A decisão do governo dos Estados Unidos de elevar tarifas sobre produtos importados de quase todos os principais parceiros comerciais, intensificada com a aplicação de uma tarifa de 125% sobre produtos chineses, provocou uma nova escalada na guerra comercial com a China. A medida veio após Pequim anunciar na quarta-feira (9) uma retaliação tarifária de 84% sobre todas as importações americanas, com vigência a partir de 10 de abril. Em resposta, os EUA anunciaram que, por 90 dias, limitarão a 10% as tarifas recíprocas aplicadas a outros parceiros comerciais, mantendo a China como alvo principal. Apesar da justificativa de proteção à economia interna, a estratégia amplia riscos de inflação, desaceleração do comércio internacional e enfraquecimento da posição global dos Estados Unidos
Tarifas se distanciam da realidade do setor produtivo atual
Tarifas de importação são tributos cobrados sobre produtos estrangeiros. Ao longo da história, os Estados Unidos usaram esse instrumento para proteger setores estratégicos ou negociar concessões. Porém, o contexto atual é diferente. A economia americana é hoje baseada em serviços, inovação tecnológica e defesa, não mais na indústria de base e de mão de obra intensiva. Aplicar barreiras comerciais para tentar recuperar setores como o têxtil ou o de bens de consumo ignora os custos de produção internos e a complexidade das cadeias globais de suprimentos.
Medida sem aval do Congresso amplia críticas
Trump implementou as tarifas por meio de ação executiva, sem consulta ao Congresso nem diálogo com setores afetados. A decisão gerou críticas de lideranças do próprio Partido Republicano, de empresários e de governadores, especialmente nos estados agrícolas e industriais. Senadores alertaram para o risco de prejuízos econômicos, enquanto protestos em Michigan, Ohio e Wisconsin expuseram o temor de retaliações que atinjam agricultores e fabricantes locais.
Embora o discurso político aponte para um ônus imposto aos países estrangeiros, quem arca com os custos das tarifas são os importadores, varejistas e consumidores nos Estados Unidos. Produtos como smartphones sul-coreanos e maquinário alemão chegam ao mercado com preços mais altos. Segundo o Escritório de Orçamento do Congresso, o impacto médio para as famílias americanas pode chegar a US$1.300 por ano. Pequenas empresas, com menos margem de manobra para absorver custos ou redesenhar cadeias de fornecimento, sentem ainda mais os efeitos da política tarifária.

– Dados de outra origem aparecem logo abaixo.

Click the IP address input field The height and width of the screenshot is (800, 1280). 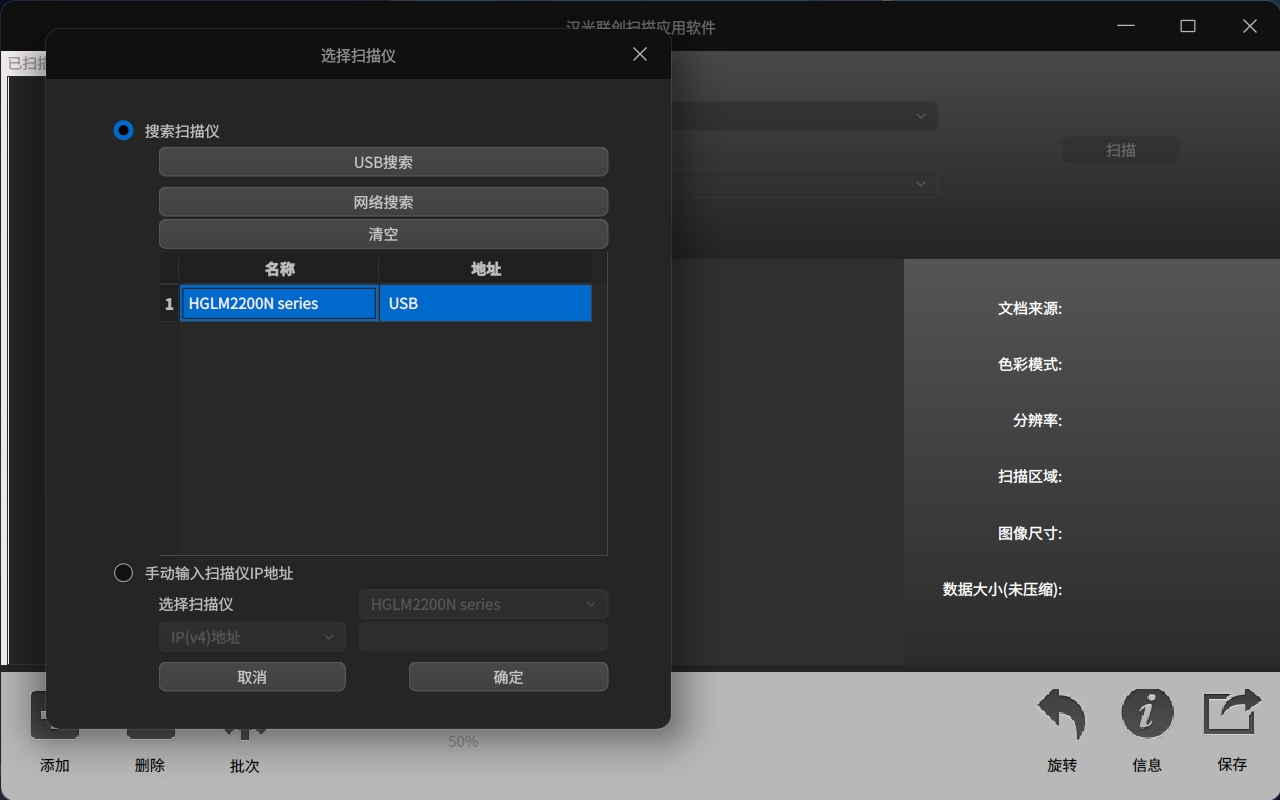(483, 637)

Aliados reagem com críticas e ameaças de retaliação
A União Europeia classificou as tarifas como injustificadas e prejudiciais. O Canadá afirmou que o antigo modelo de cooperação econômica com Washington está encerrado. A China declarou que os EUA violam normas internacionais e utilizam tarifas como ferramenta de coerção. Austrália, Coreia do Sul e Japão também expressaram desconforto, levantando a possibilidade de revisão de acordos comerciais e estratégicos.
Com a escalada das tarifas, parceiros comerciais dos EUA já anunciaram contramedidas. A China impôs restrições sobre produtos como soja, automóveis e bebidas alcoólicas. A Organização Mundial do Comércio registrou recorde de disputas em 2025. O Banco Mundial estima que tarifas generalizadas de 10% podem reduzir em 0,3 ponto percentual o crescimento global, que já é modesto, estimado em 2,7%. A economia americana, ainda sob efeitos da inflação e de choques logísticos, também corre risco de desaceleração.

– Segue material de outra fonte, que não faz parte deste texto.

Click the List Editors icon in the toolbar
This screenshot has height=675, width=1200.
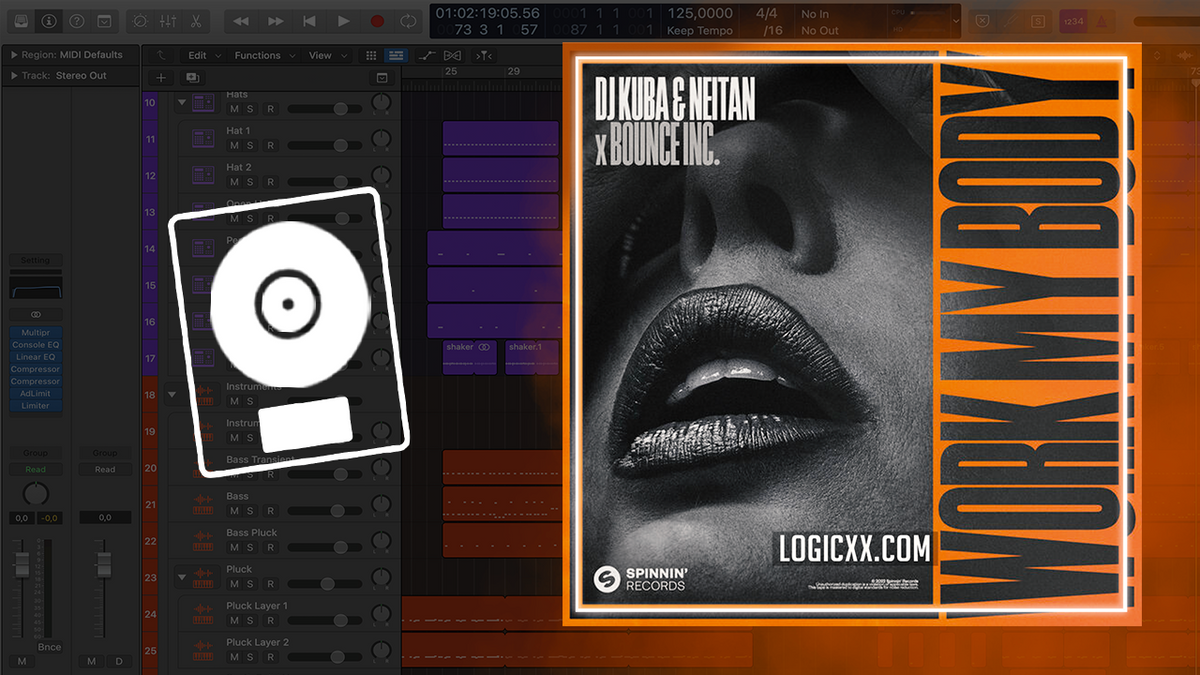point(396,55)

Política tarifária ameaça alianças e reduz influência global dos EUA
Além do impacto econômico, a política comercial americana compromete alianças tradicionais construídas ao longo de décadas. Alemanha, Japão e Coreia do Sul questionam a previsibilidade da relação com os EUA. Enquanto isso, blocos como BRICS, OCS e RCEP expandem sua influência e integram mercados com rotas comerciais e sistemas próprios de pagamento, sem a presença americana. O protecionismo pode acelerar o isolamento dos EUA e enfraquecer sua posição em fóruns multilaterais.
A intenção de defender interesses nacionais é legítima, mas a estratégia tarifária mostra resultados opostos. A política gerou tensão interna, prejudicou alianças e agravou desequilíbrios econômicos. Em vez de insistir no isolacionismo, os Estados Unidos podem optar por mecanismos de comércio justo e negociação multilateral. Em um cenário global interdependente, a influência internacional depende de cooperação, não de confronto.